Editorial: Women can do more to end conflict in NW/SW!.

Editorial Women can do more to end conflict in NW/SW!

For seven years, a bloody conflict has been raging in the North West and South West Regions, forcing displaced women to prostitution, rape and children giving birth to children.

What some of the women groups have done is dole out crumps to the internally displaced and organised "peacebuilding" talk shops that have not contributed to end the vicious fighting.



This week, Reach Out Cameroon organised a Women, Peace and Security, WPS Fair, at the National Museum in Yaounde.

It was attended by over 200 grassroots women peacebuilders, representatives of diplomatic missions, UN agencies, government stakeholders and civil society leaders.

The fair, according to the organisation, was to push for an improvement of women and girls’ representation in peace building processes, initiatives and decision-making structures.

The organisation also said it aims to chart pathways for improved social cohesion in conflict-affected communities and adopt the commitments made to foster peace and social cohesion at the national level.

The fair was to present the exploits of the project titled: “Peace Tables: Promoting Women, Peace and Security, through the Culture of Peace and Social Cohesion in Cameroon”, carried out by Reach Out Cameroon.

The Minister of Women’s Empowerment and the Family, Prof Marie Therese Abena Ondoa, hailed the significant contributions Reach Out Cameroon has made to peace across 40 crisis-affected communities in the North West, South West, Littoral and the West Regions.

He added that the event was “a testimony of our efforts to foster the culture of peace and social cohesion in our beloved nation, Cameroon”
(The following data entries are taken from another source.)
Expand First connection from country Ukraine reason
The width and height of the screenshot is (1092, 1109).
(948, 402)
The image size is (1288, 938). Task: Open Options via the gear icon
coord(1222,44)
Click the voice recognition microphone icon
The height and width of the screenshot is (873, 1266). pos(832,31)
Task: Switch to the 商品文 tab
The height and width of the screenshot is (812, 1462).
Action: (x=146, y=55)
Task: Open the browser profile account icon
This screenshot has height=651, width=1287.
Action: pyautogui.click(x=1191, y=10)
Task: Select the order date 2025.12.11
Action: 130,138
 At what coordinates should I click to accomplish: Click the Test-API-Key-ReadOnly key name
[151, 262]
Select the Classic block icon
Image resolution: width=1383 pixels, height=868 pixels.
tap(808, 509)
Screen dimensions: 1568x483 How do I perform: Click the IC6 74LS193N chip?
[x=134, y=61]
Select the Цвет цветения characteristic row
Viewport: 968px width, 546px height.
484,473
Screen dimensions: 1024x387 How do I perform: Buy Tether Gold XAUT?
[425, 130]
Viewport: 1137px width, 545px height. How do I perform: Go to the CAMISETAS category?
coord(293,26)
In appreciating the Canadians for sponsoring the fair and the organisers, she said “it is good that we continue to impact the lives of vulnerable people in our communities at different levels and be able to stand behind Reach Out Cameroon, in fostering peace building in our society”.

The Guardian Post congratulates Reach Out Cameroon for its initiative and thanks the Canadian High Commission in Yaounde, for picking up the bills of the event.

We acknowledge that since the start of the senseless conflict that has raged on for some seven years, several local initiatives have been held to bring peace.

They have all failed as insecurity still persists in the two English-speaking Regions. But have women, who constitute the majority of the Cameroon population, done enough to "build peace," which involves calling out and challenging such groups and actors to limit their capacity to foment violence or gain from it?

By international definition, "peace building is the process of working with two or more conflicting parties to resolve differences peacefully. Peacemakers help improve communication between the two combatants".

By that definition, the various initiatives of peace building, workshops, the Major National Dialogue and talk shops to convince IDPs to return or boys in the bushes, have not been enough to build peace.

Women, the most affected in the conflict, as research has shown, need to do more, especially given their numerical strength that is not being fully utilised.

They can, as history and research have indicated that their influence on their husbands who wield power in government and Amba camps can help to end the war.

In 2017, for instance, the United States passed legislation that "recognises the diverse roles women play as agents of change in preventing and resolving conflict, countering terrorism and violent extremism, and building post conflict peace and stability".

The strategy seeks to "increase women’s meaningful leadership in political and civic life, by helping to ensure they are empowered to lead and contribute, equipped with the necessary skills and support to succeed, and supported to participate through access to opportunities and resources”.

Cameroon government apologists will say there is no equity in comparing with the United States, even when they classify democracy in Cameroon as "advanced".

There are powerful Cameroonian women who are often cited in politics and government, but they don’t seem to go down the road of encouraging people to talk, repairing relationships and reforming institutions.

Even if they do not want to follow the conventional way, there is still what some academics call "bedroom-channel diplomacy," that can help.

ln an article in Foreign Policy, an American Think Tank, Janine di Giovanni, writes in Aristophanes’ comedy Lysistrata "that women of ancient Athens and Sparta discovered an ingenious way of ending the war between the two city-states. They withheld sex from their menfolk, until the warriors ceased fighting and sat down to settle terms. It’s possibly the most original and effective peace process ever devised".

Even in neighbouring Nigeria, women's influence over men is called "bottom power".

It goes beyond comedy to justify that Cameroonian women can, and should do enough to build peace in the North West and South West Regions, by influencing the men in power to take action or do so themselves by using their majority to influence peace building actions, not just by staging seminars and workshops.